Goal:
Starting at the line containing "Click the Increase" and ending at the line containing "should pyautogui.click(x=149, y=310).", reproduce that portion of the material with "Screen dimensions" swapped for "Screen size" and everything else left unchanged.

===== Supplied data

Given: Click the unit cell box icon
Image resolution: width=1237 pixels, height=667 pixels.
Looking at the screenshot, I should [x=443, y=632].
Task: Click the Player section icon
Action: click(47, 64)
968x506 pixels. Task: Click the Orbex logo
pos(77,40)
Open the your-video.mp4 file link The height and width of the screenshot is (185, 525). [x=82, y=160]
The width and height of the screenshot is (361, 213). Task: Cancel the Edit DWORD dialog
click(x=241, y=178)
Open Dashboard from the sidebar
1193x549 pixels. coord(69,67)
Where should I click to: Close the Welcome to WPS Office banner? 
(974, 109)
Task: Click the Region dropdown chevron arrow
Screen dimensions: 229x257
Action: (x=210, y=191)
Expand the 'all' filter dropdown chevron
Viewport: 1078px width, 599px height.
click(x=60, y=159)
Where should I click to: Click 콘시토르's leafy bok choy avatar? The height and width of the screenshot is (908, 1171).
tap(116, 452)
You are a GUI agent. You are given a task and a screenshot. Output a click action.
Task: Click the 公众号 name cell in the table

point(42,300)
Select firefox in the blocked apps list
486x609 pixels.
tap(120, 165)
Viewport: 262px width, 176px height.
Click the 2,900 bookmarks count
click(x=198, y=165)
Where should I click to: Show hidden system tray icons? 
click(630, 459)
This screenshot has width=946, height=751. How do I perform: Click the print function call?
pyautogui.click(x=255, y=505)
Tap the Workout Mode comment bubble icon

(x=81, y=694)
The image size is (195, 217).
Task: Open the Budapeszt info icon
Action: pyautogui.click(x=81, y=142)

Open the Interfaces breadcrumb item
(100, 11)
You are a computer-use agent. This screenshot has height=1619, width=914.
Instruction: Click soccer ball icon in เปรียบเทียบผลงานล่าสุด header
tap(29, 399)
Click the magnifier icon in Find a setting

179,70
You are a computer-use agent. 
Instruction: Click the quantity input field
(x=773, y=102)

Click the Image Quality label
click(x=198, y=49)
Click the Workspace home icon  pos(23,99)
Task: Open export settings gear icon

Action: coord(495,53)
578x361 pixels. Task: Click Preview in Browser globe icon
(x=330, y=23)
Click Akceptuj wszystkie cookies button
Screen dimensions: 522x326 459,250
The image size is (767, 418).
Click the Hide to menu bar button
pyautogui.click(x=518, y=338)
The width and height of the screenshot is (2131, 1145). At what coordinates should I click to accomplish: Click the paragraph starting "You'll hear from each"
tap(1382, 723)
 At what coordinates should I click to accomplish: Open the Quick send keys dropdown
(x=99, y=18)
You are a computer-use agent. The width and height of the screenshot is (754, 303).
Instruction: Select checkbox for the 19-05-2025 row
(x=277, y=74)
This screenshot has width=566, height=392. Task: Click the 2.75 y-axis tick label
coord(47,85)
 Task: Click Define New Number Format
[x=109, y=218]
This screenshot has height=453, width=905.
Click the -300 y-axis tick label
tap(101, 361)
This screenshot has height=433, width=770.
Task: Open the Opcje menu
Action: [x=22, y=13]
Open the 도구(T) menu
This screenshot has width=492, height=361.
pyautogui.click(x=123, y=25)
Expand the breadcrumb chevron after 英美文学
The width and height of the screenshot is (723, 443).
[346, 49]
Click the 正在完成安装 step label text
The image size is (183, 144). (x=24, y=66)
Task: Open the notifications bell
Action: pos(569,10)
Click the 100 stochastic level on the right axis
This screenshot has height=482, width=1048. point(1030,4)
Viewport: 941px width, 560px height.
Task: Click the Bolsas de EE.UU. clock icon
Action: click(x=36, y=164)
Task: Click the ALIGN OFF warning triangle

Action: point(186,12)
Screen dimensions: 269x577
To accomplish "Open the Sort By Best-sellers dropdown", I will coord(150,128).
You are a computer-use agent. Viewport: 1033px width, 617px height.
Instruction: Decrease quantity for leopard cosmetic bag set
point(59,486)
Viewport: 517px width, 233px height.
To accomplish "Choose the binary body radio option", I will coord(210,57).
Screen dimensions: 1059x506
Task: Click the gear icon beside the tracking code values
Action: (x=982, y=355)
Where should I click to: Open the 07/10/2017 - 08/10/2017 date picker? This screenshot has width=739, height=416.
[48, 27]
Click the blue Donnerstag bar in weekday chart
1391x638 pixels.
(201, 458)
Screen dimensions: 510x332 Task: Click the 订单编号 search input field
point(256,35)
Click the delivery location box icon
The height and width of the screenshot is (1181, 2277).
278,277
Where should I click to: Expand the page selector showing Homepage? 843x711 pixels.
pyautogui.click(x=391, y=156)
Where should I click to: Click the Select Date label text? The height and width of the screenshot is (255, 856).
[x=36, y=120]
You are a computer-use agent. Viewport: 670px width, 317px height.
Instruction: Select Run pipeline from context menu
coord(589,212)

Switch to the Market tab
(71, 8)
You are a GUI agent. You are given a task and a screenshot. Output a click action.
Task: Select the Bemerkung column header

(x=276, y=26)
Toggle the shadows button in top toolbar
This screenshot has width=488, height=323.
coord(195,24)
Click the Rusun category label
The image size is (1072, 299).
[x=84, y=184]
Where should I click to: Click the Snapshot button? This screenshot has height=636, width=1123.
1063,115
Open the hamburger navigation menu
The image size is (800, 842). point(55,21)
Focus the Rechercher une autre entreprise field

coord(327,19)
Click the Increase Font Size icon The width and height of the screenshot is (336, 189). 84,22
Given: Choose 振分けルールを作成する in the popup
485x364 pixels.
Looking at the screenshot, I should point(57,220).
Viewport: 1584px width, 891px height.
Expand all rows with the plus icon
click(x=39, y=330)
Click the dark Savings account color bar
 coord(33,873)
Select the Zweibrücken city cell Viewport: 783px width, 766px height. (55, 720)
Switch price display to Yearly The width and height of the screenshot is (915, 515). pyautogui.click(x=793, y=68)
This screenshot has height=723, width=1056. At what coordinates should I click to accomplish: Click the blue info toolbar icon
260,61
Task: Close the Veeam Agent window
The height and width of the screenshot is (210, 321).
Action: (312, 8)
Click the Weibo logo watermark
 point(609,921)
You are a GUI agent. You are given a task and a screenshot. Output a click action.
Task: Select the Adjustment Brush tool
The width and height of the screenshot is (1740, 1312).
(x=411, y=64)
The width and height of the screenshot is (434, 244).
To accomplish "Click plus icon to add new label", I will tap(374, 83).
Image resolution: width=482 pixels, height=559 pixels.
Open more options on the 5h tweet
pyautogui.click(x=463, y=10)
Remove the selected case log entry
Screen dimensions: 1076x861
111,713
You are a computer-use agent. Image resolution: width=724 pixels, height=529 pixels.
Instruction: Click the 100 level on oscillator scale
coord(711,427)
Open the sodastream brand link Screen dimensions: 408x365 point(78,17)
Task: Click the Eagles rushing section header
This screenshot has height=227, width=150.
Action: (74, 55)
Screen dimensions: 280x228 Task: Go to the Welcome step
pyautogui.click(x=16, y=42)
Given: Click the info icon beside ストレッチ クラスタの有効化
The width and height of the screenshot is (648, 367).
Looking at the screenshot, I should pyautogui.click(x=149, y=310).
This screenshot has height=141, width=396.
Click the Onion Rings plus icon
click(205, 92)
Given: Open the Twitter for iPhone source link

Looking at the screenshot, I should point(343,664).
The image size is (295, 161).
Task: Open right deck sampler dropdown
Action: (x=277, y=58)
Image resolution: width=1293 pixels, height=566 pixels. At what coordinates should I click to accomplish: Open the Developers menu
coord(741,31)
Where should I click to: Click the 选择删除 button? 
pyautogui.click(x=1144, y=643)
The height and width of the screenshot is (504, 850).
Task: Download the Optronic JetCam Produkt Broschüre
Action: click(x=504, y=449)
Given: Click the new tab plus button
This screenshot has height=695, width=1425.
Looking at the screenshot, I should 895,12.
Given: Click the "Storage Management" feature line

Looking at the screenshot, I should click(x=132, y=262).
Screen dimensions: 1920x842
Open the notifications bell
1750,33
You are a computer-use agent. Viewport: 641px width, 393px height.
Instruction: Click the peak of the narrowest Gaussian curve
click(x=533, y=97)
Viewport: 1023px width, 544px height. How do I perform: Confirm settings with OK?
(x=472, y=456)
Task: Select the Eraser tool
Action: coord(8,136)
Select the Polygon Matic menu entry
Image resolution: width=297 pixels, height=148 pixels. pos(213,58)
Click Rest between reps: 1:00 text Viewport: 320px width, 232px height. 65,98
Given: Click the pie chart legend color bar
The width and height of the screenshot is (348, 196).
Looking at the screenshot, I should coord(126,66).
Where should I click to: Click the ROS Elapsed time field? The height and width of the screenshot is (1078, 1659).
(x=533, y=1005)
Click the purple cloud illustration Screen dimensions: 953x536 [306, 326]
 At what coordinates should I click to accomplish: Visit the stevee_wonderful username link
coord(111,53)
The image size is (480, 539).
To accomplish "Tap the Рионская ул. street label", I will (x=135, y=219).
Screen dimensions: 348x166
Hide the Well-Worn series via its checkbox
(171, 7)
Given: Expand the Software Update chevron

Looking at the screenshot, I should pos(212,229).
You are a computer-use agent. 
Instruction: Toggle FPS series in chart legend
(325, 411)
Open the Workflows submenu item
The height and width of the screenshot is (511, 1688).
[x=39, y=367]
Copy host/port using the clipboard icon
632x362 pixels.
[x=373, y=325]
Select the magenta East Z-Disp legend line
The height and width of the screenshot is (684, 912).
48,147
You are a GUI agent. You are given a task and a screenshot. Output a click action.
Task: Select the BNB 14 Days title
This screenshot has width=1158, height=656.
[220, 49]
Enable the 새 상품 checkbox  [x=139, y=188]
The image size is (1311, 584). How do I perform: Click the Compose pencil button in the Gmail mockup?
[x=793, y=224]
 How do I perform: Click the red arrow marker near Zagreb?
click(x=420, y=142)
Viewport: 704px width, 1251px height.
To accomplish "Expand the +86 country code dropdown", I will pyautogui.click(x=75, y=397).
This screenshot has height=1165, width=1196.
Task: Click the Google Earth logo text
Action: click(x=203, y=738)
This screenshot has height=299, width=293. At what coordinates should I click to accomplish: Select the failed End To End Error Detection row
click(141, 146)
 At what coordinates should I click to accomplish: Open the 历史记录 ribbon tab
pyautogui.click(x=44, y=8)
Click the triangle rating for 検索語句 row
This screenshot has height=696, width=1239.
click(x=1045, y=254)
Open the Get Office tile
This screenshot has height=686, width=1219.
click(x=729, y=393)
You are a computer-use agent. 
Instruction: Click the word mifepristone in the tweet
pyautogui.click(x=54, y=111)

==========

Answer to this problem:
Click the Increase Font Size icon The width and height of the screenshot is (336, 189). 84,22
Given: Choose 振分けルールを作成する in the popup
485x364 pixels.
Looking at the screenshot, I should point(57,220).
Viewport: 1584px width, 891px height.
Expand all rows with the plus icon
click(x=39, y=330)
Click the dark Savings account color bar
 coord(33,873)
Select the Zweibrücken city cell Viewport: 783px width, 766px height. (55, 720)
Switch price display to Yearly The width and height of the screenshot is (915, 515). pyautogui.click(x=793, y=68)
This screenshot has height=723, width=1056. At what coordinates should I click to accomplish: Click the blue info toolbar icon
260,61
Task: Close the Veeam Agent window
The height and width of the screenshot is (210, 321).
Action: (312, 8)
Click the Weibo logo watermark
 point(609,921)
You are a GUI agent. You are given a task and a screenshot. Output a click action.
Task: Select the Adjustment Brush tool
The width and height of the screenshot is (1740, 1312).
(x=411, y=64)
The width and height of the screenshot is (434, 244).
To accomplish "Click plus icon to add new label", I will tap(374, 83).
Image resolution: width=482 pixels, height=559 pixels.
Open more options on the 5h tweet
pyautogui.click(x=463, y=10)
Remove the selected case log entry
Screen size: 1076x861
111,713
You are a computer-use agent. Image resolution: width=724 pixels, height=529 pixels.
Instruction: Click the 100 level on oscillator scale
coord(711,427)
Open the sodastream brand link Screen size: 408x365 point(78,17)
Task: Click the Eagles rushing section header
This screenshot has height=227, width=150.
Action: (74, 55)
Screen size: 280x228 Task: Go to the Welcome step
pyautogui.click(x=16, y=42)
Given: Click the info icon beside ストレッチ クラスタの有効化
The width and height of the screenshot is (648, 367).
Looking at the screenshot, I should pyautogui.click(x=149, y=310).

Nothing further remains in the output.